Warranty and indemnity insurance (W&I insurance) is a type of insurance in mergers and acquisitions (M&A) transactions that protects either a buyer (in the case of a buy-side policy) or a seller (in the case of a sell-side policy) from financial loss that may arise in the event that there is a breach of warranties and/or indemnities given by the seller in the sale and purchase agreement for the transaction (SPA).

The main forms of W&I insurance are:

Buy-side

Buy-side insurance is the most common type of W&I insurance. A buyer claims against a W&I insurance policy for loss arising in connection with breach of certain warranties and/or indemnities in the SPA.

Depending on whether there are any "gaps" between the coverage afforded by the W&I insurance policy and the warranty/indemnity package in the SPA, the W&I insurance may be "no recourse" to the seller (i.e. no gaps) or "limited recourse" to the seller (i.e. the seller bears liability for any gaps in coverage).

The premium for the insurance may be paid by the buyer or the seller (or a combination of both), depending on what is negotiated by the parties in the SPA.

Sell-side

Sell-side insurance is designed to protect the seller in the event that the buyer claims against the seller for loss arising in connection with breach of warranties and/or indemnities in the SPA. When this occurs, the seller claims against the W&I insurance policy and the buyer has no direct recourse against the W&I insurer.

The premium for the insurance is paid by the seller.

Sell-side flip

In a competitive sale process, a "sell-side flip" process is often used, whereby the seller initially engages a W&I insurance broker to procure indicative pricing and coverage terms from a shortlist of W&I insurers. Once the preferred bidder is selected, the broker then "flips" to work with the preferred bidder and the selected W&I insurer to place the insurance and negotiate coverage terms.
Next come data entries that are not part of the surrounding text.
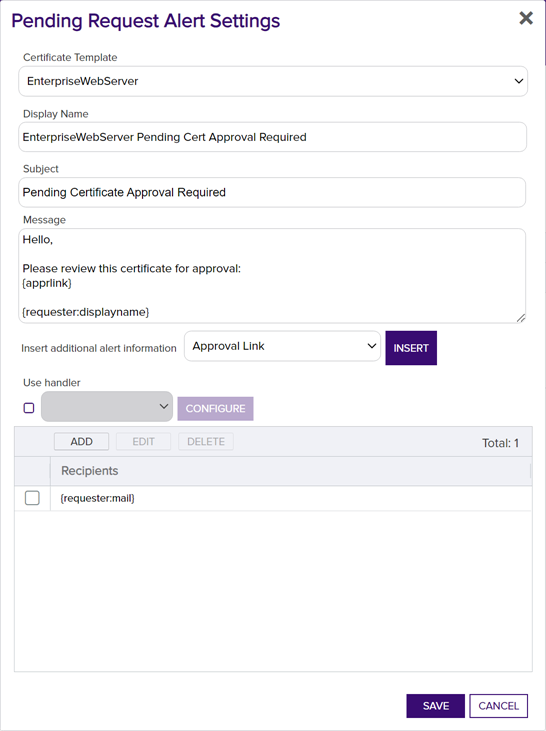Image resolution: width=546 pixels, height=731 pixels.
Task: Open the disabled handler selection dropdown
Action: coord(107,407)
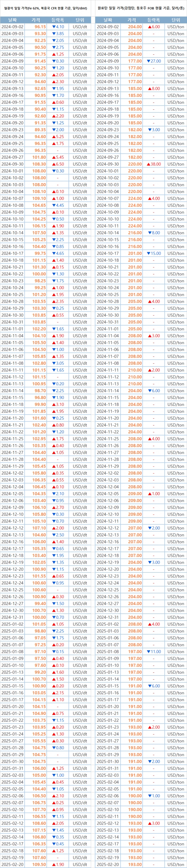Click the blue down arrow beside 11.00
The height and width of the screenshot is (868, 187).
tap(149, 652)

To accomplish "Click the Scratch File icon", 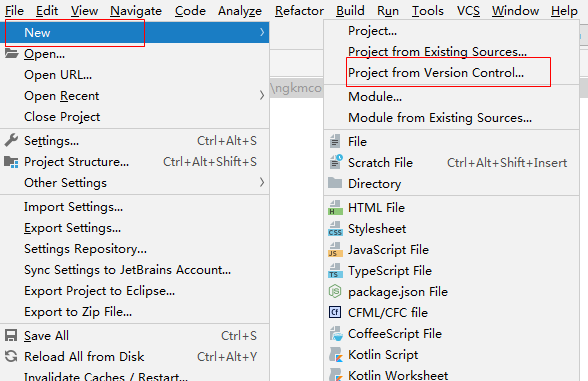I will pyautogui.click(x=335, y=162).
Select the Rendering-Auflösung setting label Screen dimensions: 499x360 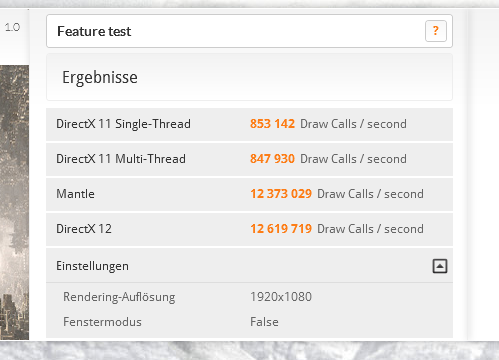(119, 297)
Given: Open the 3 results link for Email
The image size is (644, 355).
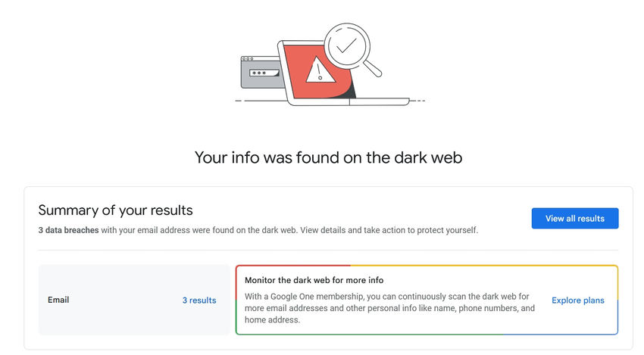Looking at the screenshot, I should (x=199, y=301).
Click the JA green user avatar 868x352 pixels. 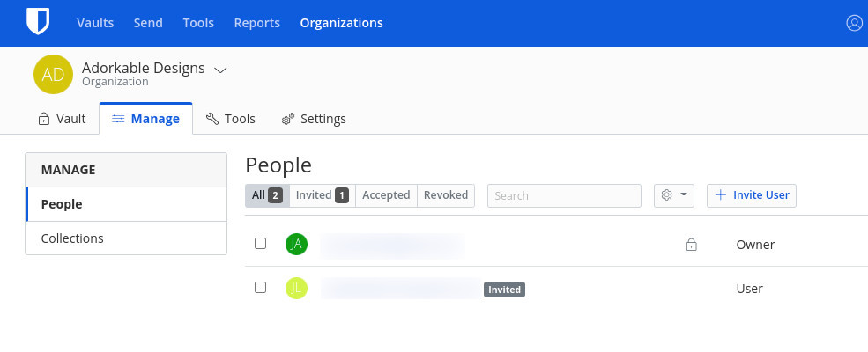(x=296, y=244)
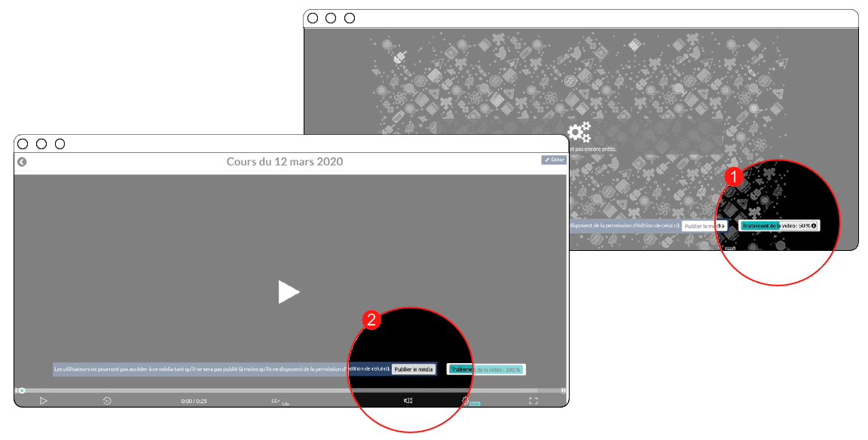Viewport: 868px width, 440px height.
Task: Click the back arrow beside the course title
Action: click(x=22, y=162)
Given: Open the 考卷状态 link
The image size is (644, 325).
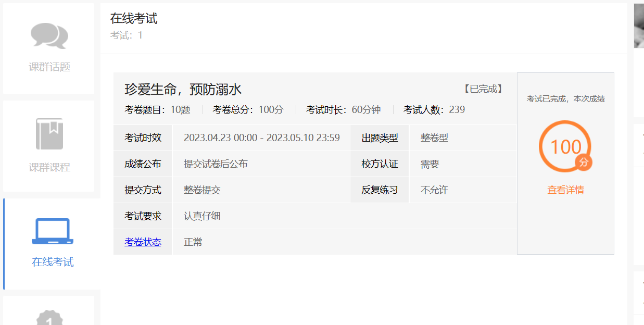Looking at the screenshot, I should pos(143,242).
In this case, the premium for the insurance is typically paid by the buyer.

Benefits of W&I insurance

There are a range of benefits to W&I insurance for both buyers and sellers as detailed below.

Buyer

  • Recoverability: Easier for a buyer to recover against a W&I insurer, rather than against potentially multiple sellers. Also reduces the need for a buyer to gain comfort over the sellers' financial substance, and can help to avoid lengthy litigation.
  • Extra scrutiny: Further due diligence conducted by the W&I insurer may uncover additional risks or issues.
  • Bid enhancement: In a competitive sale process, a bid with W&I insurance will be viewed more favourably by a seller than one without.
  • Increased protection: May help a buyer negotiate an increase to the maximum liability caps under the SPA, particularly for fundamental warranties.
  • Can facilitate acquisition finance: Can increase the likelihood of the buyer obtaining acquisition finance (as it reduces the risk profile associated with the transaction).

Seller

  • Immediate access to funds: Reduces the need for deferred purchase price or escrow / hold-back components, by providing recourse to the W&I insurer in the event of an insured claim. This is especially helpful in distressed asset sales (where quick access to funds is key), or private equity exits (where a financial sponsor may wish to close the fund that held the target business).
  • Clean exit: Minimises a seller's post-transaction tail of liability, allocating a known fixed cost to various risks of the transaction (in the form of the premium and/or deductible).

Both

  • Deal facilitating: Can remove deal-breaking risks from a transaction for both buyers and sellers, by introducing a third party (W&I insurer) to bear some of those risks.
  • Preserves relationships: Protects an ongoing relationship between buyers and sellers, particularly where management sellers are remaining with the target business post-completion (by providing third party recourse for claims that would otherwise be made against the sellers).

Typical exclusions

W&I insurance policies will typically exclude cover for losses that arise from:

  • known or disclosed risks, including matters that are the subject of a specific indemnity in the SPA;
  • forward-looking warranties;
  • warranties in areas where the W&I insurer considers that there has been unsatisfactory or narrow due diligence;
  • certain environmental or contamination issues;
  • bribery and corruption;
  • fines and penalties not insurable under law;
  • underfunding of pension plans;
  • misclassification of employees / independent contractors; and
  • transfer pricing, post-completion tax or stamp duty liabilities.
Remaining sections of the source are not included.